### Tarefa proposta 1
Edite o texto sobre os bares de vinho entre "A OMS adverte: há" e "portuguesa, no Porto.", inclusive, substituindo "Barra Funda" por "Pinheiros".

### Trecho do documento
A OMS adverte: há uma epidemia de winebars
Casas não param de abrir e são a melhor oportunidade para nerds do vinho aumentarem a litragem
Há uma epidemia em curso no Brasil e ela se chama bar de vinhos. Minha impressão foi compartilhada por Tânia Nogueira, blogueira da Folha, que enquanto eu digitava os próximos parágrafos publicou nos seus stories: “O Winebar é a nova paleta mexicana”.
Nesta semana, no Rio de Janeiro, serão abertas as portas de mais uma unidade da Casa Tão Longe Tão Perto, comandada pela intrépida Gabriela Monteleone, que serve vinhos na torneira de chope e que aqui em São Paulo está na Barra Funda, além de contar com uma filial portuguesa, no Porto.
Em São Paulo, neste sábado há a abertura do Plou Vinhos, na Vila Madalena, que tem entre os sócios Analu Torres, especialista em vinho francês e uma das melhores degustadoras que conheço.
Casas como as excelentes Sede 261, Huevos de Oro e Beverino já são tradicionais e dividem os clientes (sem grande disputa porque parece que tem muito interessado em vinho hoje) com outras mais novas, como a Baco Dvino e a Clementina, que vive lotada. Digo por experiência própria: marquei às 19h com uma amiga na porta do bar focado em naturais e havia DEZENOVE mesas na nossa frente. (Talvez esse número, 19, quisesse dizer algo, pensando bem. 19 bares que eu esqueci de mencionar? Tem ainda o Clos, o Miya, o Elevado, o Prosa e Vinho, o Iaiá Cave a Manger e por aí vai… (Aqui tem uma lista boa.)
O grande lance dos winebars é ser um lugar para aumentar o repertório e, portanto, não se pode cair na bobagem de pedir garrafa. Foque nas taças e não se encabule em pedir uma para dividir, seja pra duas ou três pessoas. Gosto especialmente dos bares que servem a bebida em um pequeno decanter, assim a gente tem certeza da quantidade que tá comprando. (Quem aqui já não ficou bolado com uma tacinha mixa por R$ 60, R$ 70 que levante a mão.) Uma notícia boa é que esses bares pegaram mesmo e, como vivem cheios, não precisamos nos preocupar com a validade do que tá aberto: há grandes chances da rolha ter saído há minutos.

### Dados fornecidos

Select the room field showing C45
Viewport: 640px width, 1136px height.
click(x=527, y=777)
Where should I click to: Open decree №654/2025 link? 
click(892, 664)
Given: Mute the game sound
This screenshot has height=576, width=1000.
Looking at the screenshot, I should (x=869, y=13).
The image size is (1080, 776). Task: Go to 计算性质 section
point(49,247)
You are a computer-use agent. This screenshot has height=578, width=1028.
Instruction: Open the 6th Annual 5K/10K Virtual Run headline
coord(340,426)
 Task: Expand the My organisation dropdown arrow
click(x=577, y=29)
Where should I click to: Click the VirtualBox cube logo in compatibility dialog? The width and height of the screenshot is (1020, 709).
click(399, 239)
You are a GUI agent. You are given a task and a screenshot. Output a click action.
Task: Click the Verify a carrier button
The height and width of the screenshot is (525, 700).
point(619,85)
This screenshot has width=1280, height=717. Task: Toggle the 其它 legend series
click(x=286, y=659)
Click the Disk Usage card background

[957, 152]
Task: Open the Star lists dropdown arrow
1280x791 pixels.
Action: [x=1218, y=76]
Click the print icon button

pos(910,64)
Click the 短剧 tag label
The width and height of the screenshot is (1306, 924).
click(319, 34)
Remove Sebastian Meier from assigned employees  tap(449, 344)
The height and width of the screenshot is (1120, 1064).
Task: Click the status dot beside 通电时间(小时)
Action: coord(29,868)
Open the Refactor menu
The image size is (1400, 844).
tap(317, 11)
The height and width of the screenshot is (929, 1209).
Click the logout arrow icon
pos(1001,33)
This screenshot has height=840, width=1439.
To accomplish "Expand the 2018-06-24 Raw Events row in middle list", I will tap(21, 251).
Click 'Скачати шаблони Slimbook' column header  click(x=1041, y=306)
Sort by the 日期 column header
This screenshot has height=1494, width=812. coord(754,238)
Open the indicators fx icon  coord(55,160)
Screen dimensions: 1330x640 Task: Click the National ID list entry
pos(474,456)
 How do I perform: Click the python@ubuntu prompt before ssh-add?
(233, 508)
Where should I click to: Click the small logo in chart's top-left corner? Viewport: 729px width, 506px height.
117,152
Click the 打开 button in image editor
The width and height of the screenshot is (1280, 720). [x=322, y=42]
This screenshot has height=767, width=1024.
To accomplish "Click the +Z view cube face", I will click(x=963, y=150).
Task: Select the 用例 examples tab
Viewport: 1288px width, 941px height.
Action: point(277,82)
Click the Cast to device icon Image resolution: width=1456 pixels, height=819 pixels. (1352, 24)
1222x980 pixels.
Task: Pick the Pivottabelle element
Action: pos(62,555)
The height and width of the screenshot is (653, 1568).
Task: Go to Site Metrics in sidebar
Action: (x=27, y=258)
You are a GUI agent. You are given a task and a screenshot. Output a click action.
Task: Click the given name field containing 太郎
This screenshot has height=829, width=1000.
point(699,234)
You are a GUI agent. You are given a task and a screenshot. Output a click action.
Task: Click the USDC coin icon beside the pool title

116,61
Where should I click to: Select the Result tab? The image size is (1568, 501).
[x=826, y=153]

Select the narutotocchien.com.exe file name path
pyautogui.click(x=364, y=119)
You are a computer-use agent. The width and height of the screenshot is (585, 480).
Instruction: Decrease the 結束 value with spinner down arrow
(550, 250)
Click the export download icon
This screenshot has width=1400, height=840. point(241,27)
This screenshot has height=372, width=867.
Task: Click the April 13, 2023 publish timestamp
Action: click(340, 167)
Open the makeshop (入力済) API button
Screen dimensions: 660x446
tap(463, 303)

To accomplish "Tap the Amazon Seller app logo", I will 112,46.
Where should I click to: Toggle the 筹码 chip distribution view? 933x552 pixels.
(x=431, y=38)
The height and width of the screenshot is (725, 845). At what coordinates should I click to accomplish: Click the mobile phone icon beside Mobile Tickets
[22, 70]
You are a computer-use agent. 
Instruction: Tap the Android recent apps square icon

### Tarefa proposta 2
Converta em lista numerada as linhas dos dados fornecidos, da que contém "The height and width of the screenshot is (725, 845)." até o fim desses dados, inclusive, omitindo as linhas em branco.

### Resposta completa 1
A OMS adverte: há uma epidemia de winebars
Casas não param de abrir e são a melhor oportunidade para nerds do vinho aumentarem a litragem
Há uma epidemia em curso no Brasil e ela se chama bar de vinhos. Minha impressão foi compartilhada por Tânia Nogueira, blogueira da Folha, que enquanto eu digitava os próximos parágrafos publicou nos seus stories: “O Winebar é a nova paleta mexicana”.
Nesta semana, no Rio de Janeiro, serão abertas as portas de mais uma unidade da Casa Tão Longe Tão Perto, comandada pela intrépida Gabriela Monteleone, que serve vinhos na torneira de chope e que aqui em São Paulo está na Pinheiros, além de contar com uma filial portuguesa, no Porto.

### Resposta completa 2
1. The height and width of the screenshot is (725, 845). At what coordinates should I click to accomplish: Click the mobile phone icon beside Mobile Tickets
2. [22, 70]
3. You are a computer-use agent. 
4. Instruction: Tap the Android recent apps square icon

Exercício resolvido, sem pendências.